O turismo de parto russo
Nenhum dado revela tanto sobre a reputação de uma cidade quanto a decisão de uma família em atravessar 11.000 km para ter um filho lá.
Florianópolis se tornou o principal destino brasileiro para o turismo de parto de famílias russas. Em 2023, ao menos 38 bebês de pais russos nasceram na capital catarinense, número que supera todos os outros destinos do país combinados: apenas 17 nascimentos foram registrados no restante do Brasil no mesmo período, com 12 deles no Rio de Janeiro.
O fenômeno não é novo, mas explodiu após 2022. Ao menos 34 bebês de pais russos nasceram em Santa Catarina na rede pública de saúde em 2022, com crescimento expressivo após o início da guerra na Ucrânia. Em janeiro de 2023 sozinho, nove mulheres russas deram à luz na Maternidade Carmela Dutra, em Florianópolis, contra apenas duas em dezembro do ano anterior.

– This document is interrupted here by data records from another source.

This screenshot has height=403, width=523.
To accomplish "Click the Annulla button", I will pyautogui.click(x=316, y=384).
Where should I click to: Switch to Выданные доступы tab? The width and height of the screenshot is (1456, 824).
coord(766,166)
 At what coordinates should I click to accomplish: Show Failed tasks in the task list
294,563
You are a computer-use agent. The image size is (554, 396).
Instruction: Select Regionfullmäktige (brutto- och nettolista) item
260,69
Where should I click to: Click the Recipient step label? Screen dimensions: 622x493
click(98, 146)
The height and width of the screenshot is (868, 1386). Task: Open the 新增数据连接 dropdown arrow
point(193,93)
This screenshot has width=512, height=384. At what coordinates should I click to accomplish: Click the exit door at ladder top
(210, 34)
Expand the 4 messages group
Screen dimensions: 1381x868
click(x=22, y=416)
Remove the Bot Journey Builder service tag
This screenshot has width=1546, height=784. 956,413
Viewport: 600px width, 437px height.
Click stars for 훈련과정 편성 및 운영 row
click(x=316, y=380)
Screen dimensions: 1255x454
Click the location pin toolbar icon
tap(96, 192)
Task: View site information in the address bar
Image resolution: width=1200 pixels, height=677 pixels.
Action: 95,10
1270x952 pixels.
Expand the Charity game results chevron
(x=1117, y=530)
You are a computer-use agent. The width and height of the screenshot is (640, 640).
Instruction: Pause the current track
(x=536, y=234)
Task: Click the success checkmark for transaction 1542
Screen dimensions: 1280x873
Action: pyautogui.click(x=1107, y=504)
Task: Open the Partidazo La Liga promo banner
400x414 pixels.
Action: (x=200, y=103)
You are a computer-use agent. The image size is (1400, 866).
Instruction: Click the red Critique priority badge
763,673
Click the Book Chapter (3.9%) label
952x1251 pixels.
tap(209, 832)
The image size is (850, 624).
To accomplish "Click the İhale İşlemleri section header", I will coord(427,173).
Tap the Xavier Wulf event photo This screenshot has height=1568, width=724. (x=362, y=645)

Por que Floripa e não outra cidade? São Paulo, Rio, Paraty e Curitiba são procuradas, mas Florianópolis lidera por ser considerada mais segura. Essa é a resposta que aparece de forma consistente nos relatos das famílias: segurança. É o mesmo critério que qualquer pai ou mãe brasileiro usa para escolher onde morar.
O que essas famílias enxergam que talvez você não veja
Anastasia e Dmitrii Panin, um casal de empresários russos, visitaram o Rio de Janeiro e São Paulo antes de decidir onde ter seu filho. Eles preferiram Florianópolis por a encontrarem como "uma cidade pequena e segura". Anastasia declarou: "Eu sempre quis ter um bebê em outro país. Queria que nosso filho tivesse uma nacionalidade diferente e um passaporte forte, que abrisse mais possibilidades para ele poder estudar e trabalhar onde quisesse."
Repare na lógica dessa frase. Não é turismo. É planejamento familiar de longo prazo.
E o passaporte brasileiro é, de fato, um ativo real. O Brasil ocupa a 16ª posição no Henley Passport Index, com acesso a 170 países sem visto, segundo dados baseados na IATA. O passaporte russo, para comparar, garante acesso a menos de 120 destinos e vem perdendo mobilidade desde 2022 com o aumento de sanções internacionais.
Para uma criança nascida em Florianópolis de pais russos, a diferença prática é enorme: ela cresce com a possibilidade de estudar em universidades europeias, trabalhar em países que hoje vedam a entrada de cidadãos russos e circular pelo mundo com liberdade.
O jus soli brasileiro: uma das constituições mais generosas do mundo
O Brasil adota o princípio do jus soli: qualquer pessoa nascida em território nacional torna-se cidadã brasileira automaticamente, independente da nacionalidade dos pais. Além da cidadania para a criança, a legislação brasileira permite que os pais se naturalizem em um ano, desde que residam no país e façam uma prova de língua portuguesa.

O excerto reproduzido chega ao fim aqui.